▶ _Work order_:
Find all lines with the word "computer" in the material, then copy them.

▶ _Working data_:
-*-
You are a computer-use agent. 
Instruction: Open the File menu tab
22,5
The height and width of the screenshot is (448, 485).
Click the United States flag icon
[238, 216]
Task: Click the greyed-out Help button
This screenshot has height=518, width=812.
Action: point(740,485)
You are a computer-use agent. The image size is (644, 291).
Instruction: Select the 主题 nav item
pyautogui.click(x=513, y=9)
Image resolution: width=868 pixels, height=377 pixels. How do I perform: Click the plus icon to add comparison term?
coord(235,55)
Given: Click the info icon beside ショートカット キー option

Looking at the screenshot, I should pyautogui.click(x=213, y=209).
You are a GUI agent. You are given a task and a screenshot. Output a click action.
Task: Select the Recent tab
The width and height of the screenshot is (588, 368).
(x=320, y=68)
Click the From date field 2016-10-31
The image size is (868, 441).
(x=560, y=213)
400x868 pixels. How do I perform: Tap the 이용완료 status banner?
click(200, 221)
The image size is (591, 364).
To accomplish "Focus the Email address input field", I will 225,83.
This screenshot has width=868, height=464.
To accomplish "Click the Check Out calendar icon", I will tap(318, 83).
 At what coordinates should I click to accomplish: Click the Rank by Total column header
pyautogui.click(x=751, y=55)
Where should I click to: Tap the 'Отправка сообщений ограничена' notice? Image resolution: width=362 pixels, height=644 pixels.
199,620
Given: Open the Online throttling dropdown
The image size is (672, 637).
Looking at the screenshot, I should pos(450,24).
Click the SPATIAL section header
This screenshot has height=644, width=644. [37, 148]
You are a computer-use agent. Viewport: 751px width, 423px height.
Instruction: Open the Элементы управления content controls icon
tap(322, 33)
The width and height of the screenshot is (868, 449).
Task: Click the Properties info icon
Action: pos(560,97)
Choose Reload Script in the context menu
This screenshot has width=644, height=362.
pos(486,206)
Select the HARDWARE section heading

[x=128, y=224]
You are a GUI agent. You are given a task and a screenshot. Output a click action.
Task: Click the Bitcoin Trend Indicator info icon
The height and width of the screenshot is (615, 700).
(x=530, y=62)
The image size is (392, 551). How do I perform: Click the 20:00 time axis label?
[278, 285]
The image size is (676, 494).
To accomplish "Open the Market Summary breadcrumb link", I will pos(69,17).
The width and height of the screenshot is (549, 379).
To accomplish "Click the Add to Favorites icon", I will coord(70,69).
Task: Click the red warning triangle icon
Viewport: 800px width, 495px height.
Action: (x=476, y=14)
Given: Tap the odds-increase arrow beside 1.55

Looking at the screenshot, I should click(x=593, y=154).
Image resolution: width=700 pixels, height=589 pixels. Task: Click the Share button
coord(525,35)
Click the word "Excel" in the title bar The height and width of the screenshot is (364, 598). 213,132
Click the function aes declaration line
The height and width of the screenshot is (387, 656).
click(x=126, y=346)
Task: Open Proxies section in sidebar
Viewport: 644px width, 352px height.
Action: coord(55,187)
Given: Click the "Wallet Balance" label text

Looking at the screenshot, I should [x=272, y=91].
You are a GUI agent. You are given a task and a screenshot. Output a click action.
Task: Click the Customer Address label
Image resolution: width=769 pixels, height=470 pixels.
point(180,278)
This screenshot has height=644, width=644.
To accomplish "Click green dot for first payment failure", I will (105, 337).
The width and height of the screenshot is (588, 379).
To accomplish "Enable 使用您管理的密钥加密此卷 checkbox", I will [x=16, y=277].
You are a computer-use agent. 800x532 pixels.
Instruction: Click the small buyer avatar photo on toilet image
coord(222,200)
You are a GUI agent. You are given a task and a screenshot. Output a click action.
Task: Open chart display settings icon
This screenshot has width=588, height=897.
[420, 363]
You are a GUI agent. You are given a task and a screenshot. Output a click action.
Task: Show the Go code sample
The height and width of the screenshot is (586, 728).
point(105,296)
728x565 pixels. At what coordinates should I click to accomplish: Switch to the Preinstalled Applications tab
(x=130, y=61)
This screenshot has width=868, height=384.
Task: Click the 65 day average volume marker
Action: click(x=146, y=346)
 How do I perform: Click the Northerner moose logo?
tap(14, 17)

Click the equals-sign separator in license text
-*-
▶ _Response to this exercise_:
You are a computer-use agent. 
You are a computer-use agent. The image size is (644, 291).
You are a computer-use agent. Viewport: 751px width, 423px height.
You are a computer-use agent. 800x532 pixels.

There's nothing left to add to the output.